For a laugh-out-loud moment on all of this, we recommend yesterday’s performance by New York Senator Chuck Schumer on NBC’s “Meet the Press.” Mr. Schumer declared that “Barack Obama and we Democrats—this is counterintuitive but true—are really trying to get a handle on balancing the budget and we’re making real efforts to do it.” Counterintiutive? He said this four days after Senate Democrats lost a vote to add $250 billion to the deficit for doctor payments without any compensating spending cuts.

Democrats must figure that they can get away with this sort of rap because no one will call them on the reality of what they’re spending. And they’re probably right about a press corps that has ignored the spending boom since Democrats took over Congress in 2006. Meanwhile, the spending machine rolls on, all but guaranteeing monumental future tax increases.

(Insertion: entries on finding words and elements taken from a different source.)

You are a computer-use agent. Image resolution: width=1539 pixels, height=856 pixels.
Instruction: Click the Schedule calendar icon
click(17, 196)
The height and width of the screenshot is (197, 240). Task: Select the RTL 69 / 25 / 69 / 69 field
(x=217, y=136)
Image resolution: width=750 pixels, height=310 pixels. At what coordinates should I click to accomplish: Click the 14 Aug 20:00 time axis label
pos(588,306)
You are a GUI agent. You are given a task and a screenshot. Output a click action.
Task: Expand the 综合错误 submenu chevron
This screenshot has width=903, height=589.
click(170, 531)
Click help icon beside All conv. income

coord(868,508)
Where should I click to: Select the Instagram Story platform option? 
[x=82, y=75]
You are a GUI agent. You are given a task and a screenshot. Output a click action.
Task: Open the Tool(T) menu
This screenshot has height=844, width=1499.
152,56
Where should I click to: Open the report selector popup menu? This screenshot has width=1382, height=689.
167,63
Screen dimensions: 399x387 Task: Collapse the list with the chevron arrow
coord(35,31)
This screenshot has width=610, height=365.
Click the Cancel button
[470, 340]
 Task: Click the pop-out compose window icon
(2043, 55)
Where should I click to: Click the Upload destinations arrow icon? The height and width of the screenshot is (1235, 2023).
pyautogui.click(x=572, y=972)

Pelosi’s economic policies were built on lies.  They can’t even lie in a logical way about how this is supposed to help the economy.  Preventing losing jobs is NOT job creation.  Every penny they put in the government at the expense of the private sector reduces the GNP.  That’s where the tax revenues are, not the government.  By increasing spending and decreasing taxable revenue, you’ve got a disaster looming.  By having a feeding frenzy of uncontrolled spending by the Democrats, you’re just magnifying that disaster.  People think the last economic crash of 2008 was caused by Bush, that’s what CNN, MSNBC, and most of the rest along with Nancy Pelosi have told people, mostly unchallenged.  The fact is it was caused by a policy that skewed the free market.  It imposed the will of the government on the banking industry and forced it to accept loans that were not supportable via the Community Reinvestment Act.

Now, we’re being sold the same concept in the health care industry.  We’re being promised that the private sector won’t be hurt having to compete against the federal government.  That’s exactly what happened when the mortgage industry started having to compete with the “public option”, Fannie Mae.  Think about it.  In the meantime, the economy continues to tank.